> WHAT TO DO:
Your answer must be every line of the data that holds the string "agent".

───

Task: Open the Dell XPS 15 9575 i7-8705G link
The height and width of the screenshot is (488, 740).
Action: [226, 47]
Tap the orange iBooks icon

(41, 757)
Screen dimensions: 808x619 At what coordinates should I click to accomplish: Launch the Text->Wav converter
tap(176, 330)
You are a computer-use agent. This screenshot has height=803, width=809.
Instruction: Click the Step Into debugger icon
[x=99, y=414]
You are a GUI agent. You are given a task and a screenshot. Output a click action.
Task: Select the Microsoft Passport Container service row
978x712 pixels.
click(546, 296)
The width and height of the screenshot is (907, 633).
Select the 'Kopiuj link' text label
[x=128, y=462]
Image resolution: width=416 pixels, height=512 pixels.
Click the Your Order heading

───

> REPLY:
You are a computer-use agent. This screenshot has height=803, width=809.
You are a GUI agent. You are given a task and a screenshot. Output a click action.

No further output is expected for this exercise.